» Directions: Exactly as written, restate the material below from its first line through the line containing "Task: Click green", and stop there.
╭──
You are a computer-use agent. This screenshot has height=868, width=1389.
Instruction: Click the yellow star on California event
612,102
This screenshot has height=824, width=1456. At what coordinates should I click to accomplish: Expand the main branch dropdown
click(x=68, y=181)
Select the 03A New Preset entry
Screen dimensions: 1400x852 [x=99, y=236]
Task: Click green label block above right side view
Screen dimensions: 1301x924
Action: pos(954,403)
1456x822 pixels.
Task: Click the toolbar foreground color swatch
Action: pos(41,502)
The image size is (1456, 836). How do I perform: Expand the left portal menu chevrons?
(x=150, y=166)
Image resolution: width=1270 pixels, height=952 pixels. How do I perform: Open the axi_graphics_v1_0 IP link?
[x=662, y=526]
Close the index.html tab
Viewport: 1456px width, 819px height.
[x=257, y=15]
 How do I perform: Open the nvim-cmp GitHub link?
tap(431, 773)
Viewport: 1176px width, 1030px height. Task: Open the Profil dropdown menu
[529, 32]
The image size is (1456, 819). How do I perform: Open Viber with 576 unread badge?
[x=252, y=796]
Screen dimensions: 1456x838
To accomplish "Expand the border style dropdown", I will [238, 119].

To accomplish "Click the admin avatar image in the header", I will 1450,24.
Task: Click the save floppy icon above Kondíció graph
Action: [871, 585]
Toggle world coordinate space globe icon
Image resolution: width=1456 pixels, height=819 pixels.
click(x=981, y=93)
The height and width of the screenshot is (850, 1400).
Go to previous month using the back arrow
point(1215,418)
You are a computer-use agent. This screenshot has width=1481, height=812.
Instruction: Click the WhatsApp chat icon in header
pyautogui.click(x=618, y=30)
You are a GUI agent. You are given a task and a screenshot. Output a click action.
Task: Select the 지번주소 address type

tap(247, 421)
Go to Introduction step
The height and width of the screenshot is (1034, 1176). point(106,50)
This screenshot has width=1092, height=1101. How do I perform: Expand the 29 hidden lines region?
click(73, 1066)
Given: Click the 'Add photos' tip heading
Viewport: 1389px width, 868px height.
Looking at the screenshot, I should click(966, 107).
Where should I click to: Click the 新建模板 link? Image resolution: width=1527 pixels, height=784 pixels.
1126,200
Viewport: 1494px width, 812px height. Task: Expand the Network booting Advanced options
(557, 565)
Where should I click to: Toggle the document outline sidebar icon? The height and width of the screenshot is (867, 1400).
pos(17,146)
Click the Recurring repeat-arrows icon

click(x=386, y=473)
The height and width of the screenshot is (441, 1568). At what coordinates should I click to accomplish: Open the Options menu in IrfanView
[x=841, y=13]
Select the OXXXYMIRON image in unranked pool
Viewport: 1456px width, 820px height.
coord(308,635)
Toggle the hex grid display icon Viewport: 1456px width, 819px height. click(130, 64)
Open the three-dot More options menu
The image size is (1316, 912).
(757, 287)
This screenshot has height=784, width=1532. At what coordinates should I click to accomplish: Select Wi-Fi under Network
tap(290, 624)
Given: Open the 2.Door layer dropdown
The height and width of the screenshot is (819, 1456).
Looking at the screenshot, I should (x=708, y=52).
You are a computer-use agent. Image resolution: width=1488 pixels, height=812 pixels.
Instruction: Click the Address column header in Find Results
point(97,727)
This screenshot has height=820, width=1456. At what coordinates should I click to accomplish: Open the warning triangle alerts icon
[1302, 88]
╰──
» Answer:
You are a computer-use agent. This screenshot has height=868, width=1389.
Instruction: Click the yellow star on California event
612,102
This screenshot has height=824, width=1456. At what coordinates should I click to accomplish: Expand the main branch dropdown
click(x=68, y=181)
Select the 03A New Preset entry
Screen dimensions: 1400x852 [x=99, y=236]
Task: Click green label block above right side view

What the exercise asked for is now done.